Monday, October 3, 2022

Short Takes: ‘Someone Behind the Door’ (1971) ★★ 1/2

The poster to the 1971 film SOMEONE BEHIND THE DOOR
Somehow, I managed to live half my life without checking out the works of Charles Bronson. I remember seeing promos for TV matinee showings his 1970s classics—Mr. Majestyk, The Mechanic, Telefon—when I was in junior high, but those movies aired while I was in school, and I likely wouldn’t have watched them had I been home. I could’ve easily watched his movies in the 1980s, when Cannon Films could be counted on to dump a Bronson movie in multiplexes every year, but at that time I had no interest in watching an old man with a gun take out younger guys with guns. I was more excited about the release of Yentl. It was a lonely time.

But tastes and times change, and over the past few years I’ve been steadily working my way through Bronson’s filmography. I like his action shit, but I’m particularly fond of some of the European thrillers he made in the early 1970s, including Someone Behind the Door (or Quelqu’un derrière la porte if you’re fancy), directed by Nicolas Gessner.

Bronson plays an amnesiac, brought into a British hospital by a good Samaritan who found him wandering a nearby beach road. A neurosurgeon, Dr. Jeffries (Anthony Perkins), takes an interest in Bronson’s case and, after a brief examination, offers to take Bronson back to his home where he says he can observe Bronson more closely. “You know what hospitals are like,” Jeffries says. “They’ll just put you in a ward and forget about you.”
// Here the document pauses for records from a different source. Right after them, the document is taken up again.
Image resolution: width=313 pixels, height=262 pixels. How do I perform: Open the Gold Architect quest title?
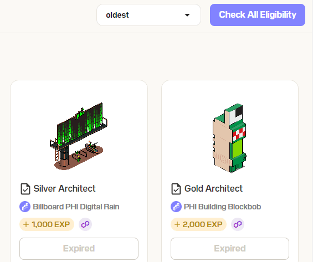pyautogui.click(x=213, y=188)
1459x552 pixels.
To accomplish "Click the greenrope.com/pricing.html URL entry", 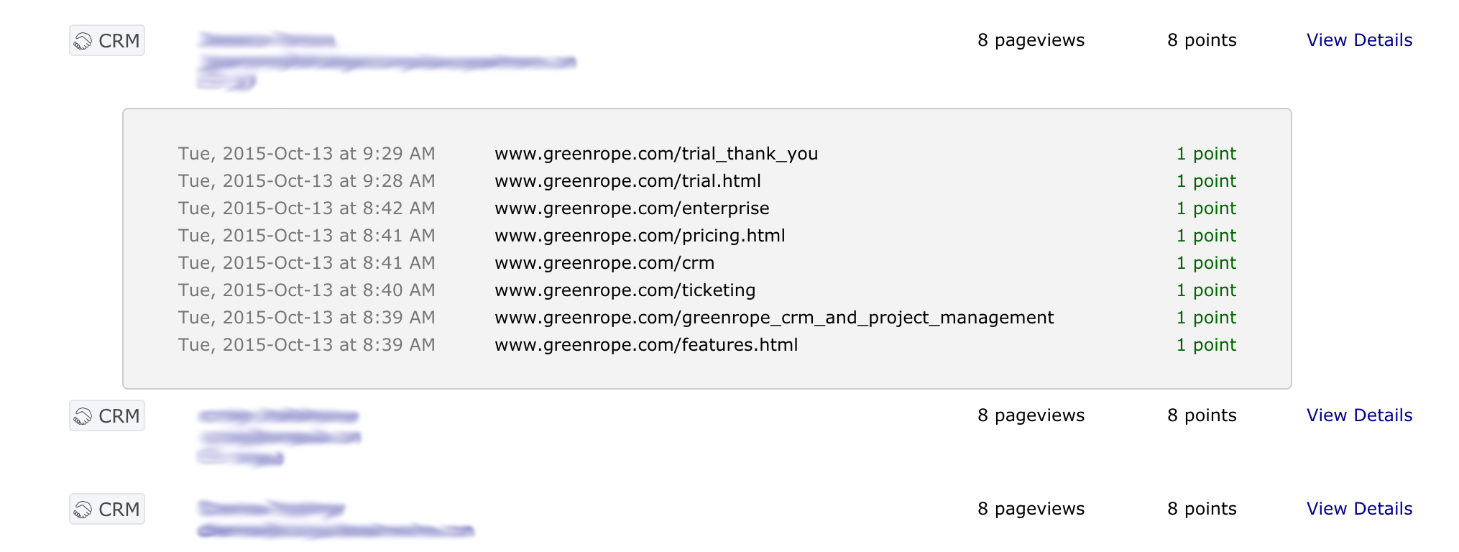I will coord(640,236).
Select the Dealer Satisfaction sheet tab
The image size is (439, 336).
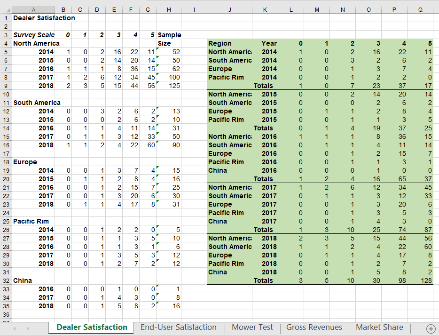[90, 327]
But the doctor has ulterior motives, but we already knew that as he’s played by Anthony Perkins. Jeffries has no interest in curing Bronson. He wants to manipulate him into murdering his cheating wife Frances (Bronson’s then real-life wife Jill Ireland) and her lover, played by Henri Garcin.

Someone Behind the Door isn’t the best of Bronson’s European films that I’ve seen (for my money, that would be Rider on the Rain, with Violent City a close second), but it’s an intriguing psychological thriller, nonetheless. Gessner, who directed 1976’s The Little Girl Who Lives Down the Lane, doesn’t inject much style into his film and his screenplay, co-written by Marc Behm, is at times a bit too dry, yet the two leads make it an interesting watch. Bronson didn’t have the most expansive range as an actor, but he’s up to the challenge in this role that casts him against type. Perkins is better, even though his casting immediately tips the character’s hand. Garcin is merely serviceable, in a part that’s little more than a cameo. As for Ireland, she’s OK, though her performance does little to dissuade me from thinking most of Bronson’s movies from the 1970s would’ve been at least ten percent better had he been married to someone else.